Start of EXCERPTED PASSAGE
Regular expressions (RegEx) are patterns used to match character combinations in strings. Python's re module provides support for these powerful patterns.
To use regular expressions in Python, you need to import the re module:
import re
Metacharacters are characters with special meanings in regular expressions:
• .: Matches any character except a newline.
• ^: Matches the start of the string.
• $: Matches the end of the string.
• *: Matches zero or more occurrences of the preceding pattern.
• +: Matches one or more occurrences of the preceding pattern.
• ?: Matches zero or one occurrence of the preceding pattern.
• {}: Matches a specific number of occurrences of the preceding pattern.
• []: Matches any one of the characters inside the brackets.
• |: Matches either the pattern before or the pattern after the pipe.
Special sequences are shorthand representations for common patterns:
• \d: Matches any digit (equivalent to [0-9]).
• \D: Matches any non-digit character (equivalent to [^0-9]).
• \s: Matches any whitespace character (equivalent to [\t\n\r\f\v]).
• \S: Matches any non-whitespace character (equivalent to [^ \t\n\r\f\v]).
• \w: Matches any alphanumeric character (equivalent to [a-zA-Z0-9_]).
• \W: Matches any non-alphanumeric character (equivalent to [^a-zA-Z0-9_]).
• \A: Matches the start of the string.
• \b: Matches the position between a word and a non-word character.
• \B: Matches the position where \b does not match.
• \Z: Matches the end of the string.
Here are some key functions provided by the re module:
• Compiles a regular expression pattern into a regex object, which can be used for matching.
pattern = re.compile(r'\d+')
• Matches the pattern at the beginning of the string.
• Returns a match object or None.
result = re.match(r'\d+', '123abc')
• Searches the entire string for the first occurrence of the pattern.
• Returns a match object or None.
result = re.search(r'\d+', 'abc123def')
• Matches the entire string against the pattern.
• Returns a match object or None.
result = re.fullmatch(r'\d+', '123')
• Splits the string by occurrences of the pattern.
• The maxsplit parameter controls the number of splits.
result = re.split(r'\W+', 'Hello, world! Python is awesome.')
• Finds all non-overlapping occurrences of the pattern in the string.
• Returns a list of matches.
result = re.findall(r'\d+', 'abc123def456')
• Returns an iterator yielding match objects for all non-overlapping matches.
for match in re.finditer(r'\d+', 'abc123def456'):
print(match.group())
• Replaces occurrences of the pattern with repl.
• The count parameter limits the number of replacements.
result = re.sub(r'\d+', 'NUMBER', 'abc123def456')
• Similar to sub(), but returns a tuple (new_string, number_of_substitutions).
result = re.subn(r'\d+', 'NUMBER', 'abc123def456')
• Escapes all special characters in the pattern to be treated as literals.
escaped_pattern = re.escape('Hello. How are you?')
• Clears the regular expression cache.
re.purge()
End of EXCERPTED PASSAGE
Start of STORED RECORDS
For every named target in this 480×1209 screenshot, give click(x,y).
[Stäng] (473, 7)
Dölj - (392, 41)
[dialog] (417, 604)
End of STORED RECORDS
Start of STORED RECORDS
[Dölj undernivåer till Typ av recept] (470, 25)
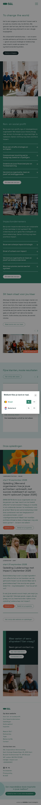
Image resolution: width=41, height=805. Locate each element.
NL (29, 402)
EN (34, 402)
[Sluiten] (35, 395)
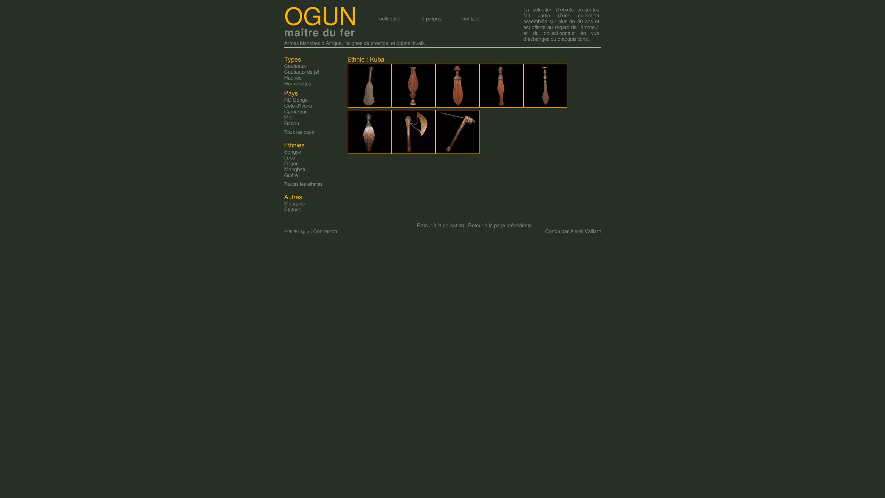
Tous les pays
End of STORED RECORDS
▶ [REQUIREMENT 1] In the Python regular expressions overview, what does re.subn() return?
▶ [REQUIREMENT 2] Using the Python regular expressions overview, explain why a program must import the re module before it uses regular expressions.
This data comes from a different source than the text.

▶ [FULL RESPONSE 1] A tuple: (new_string, number_of_substitutions).

▶ [FULL RESPONSE 2] Python's support for regular expressions comes from its re module. Importing re makes that support available.